Page text Start Marker

HomeNewsHurungwe launches night-time HIV and Aids voluntary testing, counselling

Hurungwe launches night-time HIV and Aids voluntary testing, counselling


KAROI — It is around 5pm on Saturday when officials from the Ministry of Health and Child Care, Zimbabwe National People Living with HIV and Aids and other stakeholders start pitching tents near popular night clubs within Karoi high density suburb of Chikangwe.


Some women are busy visiting butcheries lined up near at least four night clubs scattered around the premises including grocery shops.

A woman volunteer’s voice, calling on everyone to get tested for HIVcompetes with the high volume of music from one of the night clubs. She is relentless and some people begin to pay attention to her calls.

“Come and get tested and know your HIV status. Your health is important,” she said.

Within a few minutes several people including teenage girls and boys, women as well as men queue up to be tested.
In less than an hour the long queue winds up past vegetable and later a braai stand.

People here are expressing their joy that at least the service is available at the opportune time near their homes.

Page text End Marker
Extracted entries Start Marker

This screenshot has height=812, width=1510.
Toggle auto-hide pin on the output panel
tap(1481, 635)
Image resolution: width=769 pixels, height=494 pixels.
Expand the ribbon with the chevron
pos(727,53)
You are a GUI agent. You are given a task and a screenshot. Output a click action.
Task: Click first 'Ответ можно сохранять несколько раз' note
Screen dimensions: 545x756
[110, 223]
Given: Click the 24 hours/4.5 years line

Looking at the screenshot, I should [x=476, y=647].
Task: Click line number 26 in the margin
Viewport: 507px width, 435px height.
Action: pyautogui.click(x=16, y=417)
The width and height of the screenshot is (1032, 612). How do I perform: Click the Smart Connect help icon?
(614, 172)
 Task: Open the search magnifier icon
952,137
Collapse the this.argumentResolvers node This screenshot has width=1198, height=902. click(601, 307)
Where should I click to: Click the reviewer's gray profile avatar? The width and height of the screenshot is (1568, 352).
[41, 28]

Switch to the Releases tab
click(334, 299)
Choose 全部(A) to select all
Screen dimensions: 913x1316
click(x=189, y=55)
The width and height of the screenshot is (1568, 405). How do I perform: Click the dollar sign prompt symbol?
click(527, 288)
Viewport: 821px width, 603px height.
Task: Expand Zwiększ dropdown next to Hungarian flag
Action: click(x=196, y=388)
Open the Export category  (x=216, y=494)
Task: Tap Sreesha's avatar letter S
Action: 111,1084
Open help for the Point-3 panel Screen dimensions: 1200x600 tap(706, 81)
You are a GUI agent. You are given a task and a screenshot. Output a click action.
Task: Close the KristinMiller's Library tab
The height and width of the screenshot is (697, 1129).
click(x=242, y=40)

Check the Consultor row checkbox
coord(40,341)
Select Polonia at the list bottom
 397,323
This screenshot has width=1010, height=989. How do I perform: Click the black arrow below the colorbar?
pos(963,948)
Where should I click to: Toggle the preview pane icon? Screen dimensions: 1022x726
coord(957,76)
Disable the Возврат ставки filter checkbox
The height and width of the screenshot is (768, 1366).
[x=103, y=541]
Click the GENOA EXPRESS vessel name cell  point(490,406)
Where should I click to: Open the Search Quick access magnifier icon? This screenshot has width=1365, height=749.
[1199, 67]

Extracted entries End Marker

Prompt: From the article above about night-time HIV testing in Hurungwe, copy the passage that begins with the words containing "Within a few" and ends with "a braai stand.".

Answer:
Within a few minutes several people including teenage girls and boys, women as well as men queue up to be tested.
In less than an hour the long queue winds up past vegetable and later a braai stand.